BEREITGESTELLTER AUSZUG –

+===+

Remco Evenepoel aus Belgien während der 7. Etappe der Tour de France in Aktion
Tourreporter

Evenepoel gewinnt Zeitfahren In Wahrheit weiter alles offen bei der Tour

Stand: 05.07.2024 20:56 Uhr

Remco Evenepoel gewinnt das Zeitfahren der 7. Etappe der Tour de France. In der Gesamtwertung kommt er Tadej Pogcar im Gelben Trikot näher. Doch auch die anderen Mitfavoriten auf den Toursieg sind zufrieden.

Von Michael Ostermann, Gevrey-Chambertin

Remco Evenepoel durfte auf dem Podium der Tour zwei Uhren eines der Sponsoren der Tour de France entgegennehmen. Ein passendes Präsent für den Kampf gegen die Uhr, den der Belgier gerade auf der 7. Etappe der Tour de France in Gevrey-Chambertin für sich entschieden hatte. Mit zwölf Sekunden Vorsprung auf Tadej Pogacar war er in dem kleinen Weindorf im Burgund angekommen.

Evenepoel bei der Tour: Etappensieg "ist jetzt erledigt"

Es war der erste Touretappensieg des belgischen Wunderkindes, das nach einer Karriere als Fußball-Juniorennationalspieler erst spät zum Radsport gekommen ist und in diesem Jahr seine erste Tour de France bestreitet. Der 24-Jährige gilt als einer der Mitfavoriten auf den Gesamtsieg, auch wenn er in diesen Tagen stets bestreitet, sich damit zu beschäftigen. "Wir haben nicht an die Gesamtwertung gedacht, sondern wollten nur einen Etappensieg", betonte Evenepoel nach dem Zeitfahren. "Das ist jetzt erledigt."

Eine große Überraschung war das nicht. Schließlich ist Evenepoel der aktuelle Weltmeister im Zeitfahren und war als erster Anwärter auf den Tagessieg auf die 25,3 Kilometer lange Strecke gegangen. Nur einen Moment des Schreckens musste er unterwegs überstehen, als er die Hand hob, um einen Defekt anzuzeigen, der aber keiner war.

+===+

GESTELLTE AUFGABE 1 –
Geben Sie die Zeilen der folgenden Einträge als JSON-Liste von Zeichenketten wieder, mit einer Zeichenkette je Zeile und ohne Leerzeilen.

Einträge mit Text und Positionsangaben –
+===+

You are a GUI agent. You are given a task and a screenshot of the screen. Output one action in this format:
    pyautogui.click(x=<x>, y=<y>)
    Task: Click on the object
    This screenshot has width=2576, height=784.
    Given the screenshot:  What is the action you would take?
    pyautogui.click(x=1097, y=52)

+===+

GESTELLTE AUFGABE 2 –
Übernehmen Sie aus dem Bericht über Evenepoels Zeitfahrsieg den Wortlaut von „Eine große Überraschung“ bis einschließlich „aber keiner war.“ unverändert.

ERWARTETE AUSGABE 1 –
[
  "You are a GUI agent. You are given a task and a screenshot of the screen. Output one action in this format:",
  "    pyautogui.click(x=<x>, y=<y>)",
  "    Task: Click on the object",
  "    This screenshot has width=2576, height=784.",
  "    Given the screenshot:  What is the action you would take?",
  "    pyautogui.click(x=1097, y=52)"
]

ERWARTETE AUSGABE 2 –
Eine große Überraschung war das nicht. Schließlich ist Evenepoel der aktuelle Weltmeister im Zeitfahren und war als erster Anwärter auf den Tagessieg auf die 25,3 Kilometer lange Strecke gegangen. Nur einen Moment des Schreckens musste er unterwegs überstehen, als er die Hand hob, um einen Defekt anzuzeigen, der aber keiner war.